Se podría decir que la renuncia de un grupo de militantes encabezados por Rojo Edwards al Partido Republicano es propia de un partido en formación, en el que aún no se ha desarrollado lo suficiente la institucionalidad interna, pero el ascenso vertiginoso de esta colectividad hace que esta situación tenga al menos algo en particular, propia del lugar que ocupa en el espectro político. Se trata de una encrucijada similar a la que vivió la UDI hace algunos años, cuando debió decidir si moverse hacia el centro en función de su importancia en el sistema político o quedarse atrincherado como el partido de la extrema derecha por excelencia.
Debemos remontarnos a la fundación de la UDI y a la concepción que tuvo de ella su gran ideólogo, Jaime Guzmán, quien no quería un partido con vocación mayoritaria y desperfilado, sino uno más bien pequeño pero homogéneo en términos doctrinarios, cuyo principal propósito fuese defender la obra de la dictadura. Y es aquí donde radica la tragedia del Partido Republicano: la escisión de sus militantes de su partido de origen, la UDI, era precisamente para ser fieles a la idea original de Guzmán, mientras sus otrora compañeros de camino se convertían en un partido grande y relevante en lo institucional. Pero su éxito repentino y vertiginoso, tanto en la elección presidencial de 2021 como en la elección de consejeros de mayo de este año, los ha puesto en un lugar donde por obligación hay que ceder y conceder para ganar. Recordemos, por ejemplo, cómo José Antonio Kast abjuró en la segunda vuelta presidencial de cosas que había dicho en la primera, como el cierre del Ministerio de la Mujer, el recorte del gasto público y el mantenimiento de las termoeléctricas, entre otros asuntos afines a su modelo valórico e ideológico.
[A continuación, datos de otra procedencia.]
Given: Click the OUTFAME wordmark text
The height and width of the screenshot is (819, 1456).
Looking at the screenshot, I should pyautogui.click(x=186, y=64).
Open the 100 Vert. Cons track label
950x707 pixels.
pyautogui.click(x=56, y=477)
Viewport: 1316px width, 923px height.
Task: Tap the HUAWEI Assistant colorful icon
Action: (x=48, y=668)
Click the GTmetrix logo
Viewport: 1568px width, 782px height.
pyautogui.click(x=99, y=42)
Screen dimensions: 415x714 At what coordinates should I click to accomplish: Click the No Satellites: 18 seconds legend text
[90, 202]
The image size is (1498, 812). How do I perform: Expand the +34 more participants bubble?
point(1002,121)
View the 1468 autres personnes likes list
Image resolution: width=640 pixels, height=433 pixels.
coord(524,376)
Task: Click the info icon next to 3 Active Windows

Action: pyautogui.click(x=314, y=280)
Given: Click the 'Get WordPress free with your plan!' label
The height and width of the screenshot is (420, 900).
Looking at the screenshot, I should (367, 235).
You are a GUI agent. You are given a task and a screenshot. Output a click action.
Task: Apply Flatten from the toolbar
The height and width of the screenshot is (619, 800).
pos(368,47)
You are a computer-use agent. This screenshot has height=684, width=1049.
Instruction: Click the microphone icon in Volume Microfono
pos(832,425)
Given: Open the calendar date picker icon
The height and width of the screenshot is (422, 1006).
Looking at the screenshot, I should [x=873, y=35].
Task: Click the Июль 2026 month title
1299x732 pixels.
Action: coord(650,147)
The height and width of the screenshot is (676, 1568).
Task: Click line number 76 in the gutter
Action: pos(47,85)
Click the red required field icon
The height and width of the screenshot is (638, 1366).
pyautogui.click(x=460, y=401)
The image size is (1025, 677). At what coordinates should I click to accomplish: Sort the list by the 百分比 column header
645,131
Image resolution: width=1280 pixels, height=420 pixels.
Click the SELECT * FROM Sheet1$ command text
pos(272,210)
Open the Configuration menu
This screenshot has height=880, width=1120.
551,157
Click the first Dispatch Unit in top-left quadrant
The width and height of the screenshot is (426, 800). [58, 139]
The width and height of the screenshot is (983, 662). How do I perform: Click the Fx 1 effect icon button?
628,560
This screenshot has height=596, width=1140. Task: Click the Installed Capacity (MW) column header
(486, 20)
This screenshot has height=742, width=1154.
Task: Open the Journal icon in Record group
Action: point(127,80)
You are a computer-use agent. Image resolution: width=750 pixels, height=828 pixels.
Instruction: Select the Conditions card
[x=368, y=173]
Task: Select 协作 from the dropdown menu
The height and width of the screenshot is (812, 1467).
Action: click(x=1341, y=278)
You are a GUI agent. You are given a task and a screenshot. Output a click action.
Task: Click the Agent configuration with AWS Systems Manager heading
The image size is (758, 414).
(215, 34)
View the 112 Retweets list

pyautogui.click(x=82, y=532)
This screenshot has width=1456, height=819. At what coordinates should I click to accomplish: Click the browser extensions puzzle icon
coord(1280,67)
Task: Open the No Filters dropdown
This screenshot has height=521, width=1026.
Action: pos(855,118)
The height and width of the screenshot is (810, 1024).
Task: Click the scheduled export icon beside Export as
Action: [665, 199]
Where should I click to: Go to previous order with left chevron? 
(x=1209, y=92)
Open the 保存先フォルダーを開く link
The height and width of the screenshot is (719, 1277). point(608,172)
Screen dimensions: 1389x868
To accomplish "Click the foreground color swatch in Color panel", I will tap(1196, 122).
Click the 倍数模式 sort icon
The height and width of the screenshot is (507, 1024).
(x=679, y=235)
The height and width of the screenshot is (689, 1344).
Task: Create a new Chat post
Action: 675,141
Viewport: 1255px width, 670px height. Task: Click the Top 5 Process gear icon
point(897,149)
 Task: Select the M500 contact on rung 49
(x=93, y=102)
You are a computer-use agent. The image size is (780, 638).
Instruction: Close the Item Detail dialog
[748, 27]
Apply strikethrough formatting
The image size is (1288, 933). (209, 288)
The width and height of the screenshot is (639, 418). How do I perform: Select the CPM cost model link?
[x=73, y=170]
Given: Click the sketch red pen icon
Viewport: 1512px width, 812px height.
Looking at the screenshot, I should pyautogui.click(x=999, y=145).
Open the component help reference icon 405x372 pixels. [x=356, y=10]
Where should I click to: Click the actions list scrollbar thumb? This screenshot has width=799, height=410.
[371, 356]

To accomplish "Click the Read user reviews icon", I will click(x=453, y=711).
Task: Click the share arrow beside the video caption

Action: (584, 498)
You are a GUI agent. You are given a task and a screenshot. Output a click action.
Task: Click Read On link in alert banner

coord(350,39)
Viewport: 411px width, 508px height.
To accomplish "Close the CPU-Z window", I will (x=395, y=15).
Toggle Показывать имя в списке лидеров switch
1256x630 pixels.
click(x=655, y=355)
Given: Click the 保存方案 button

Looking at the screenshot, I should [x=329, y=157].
Porque lo usual en política es que un partido que proviene de los extremos deba correrse hacia el centro, ya sea por sí mismo o como parte de una coalición, para volverse mayoritario. Pero el poderoso viento de extrema derecha que gira por el mundo desde hace algún tiempo ha cambiado las coordenadas: sucede que a veces para ganar, la derecha debe ponerse al extremo de la derecha, como lo han hecho Giorgia Meloni, Donald Trump, Jair Bolsonaro y Javier Milei. Ya sabemos que luego otra cosa es con guitarra, pero aquello no será por de pronto materia de esta columna.
El punto es éste: el Partido Republicano nunca quiso que hubiera proceso constituyente, porque en principio es fiel a la defensa de la Constitución de Guzmán. Por eso, es probable que en su fuero íntimo hubiera preferido elegir una cantidad de consejeros para bloquear el proceso, en vez de una mayoría que lo obligase a dirigir la escritura del texto para pedirle al pueblo que votara a favor de reemplazar la constitución vigente. Entre las pulsiones contradictorias de no ser tan de derecha para ganar el plebiscito y no desperfilarse de su férrea doctrina, el Partido se ve enfrentado al riesgo de perder por partida triple: ser derrotado en el plebiscito, debilitar la opción presidencial de Kast y sufrir una escisión por la derecha. Mientras, quizás Rojo Edwards piense que hay espacio en Chile para hacer lo que hizo Milei al otro lado de la Cordillera. Las condiciones de hastío de la sociedad chilena con la política están a la vista de quienes hurgan más profundo, así es que aquella idea no es para tomarla a la ligera.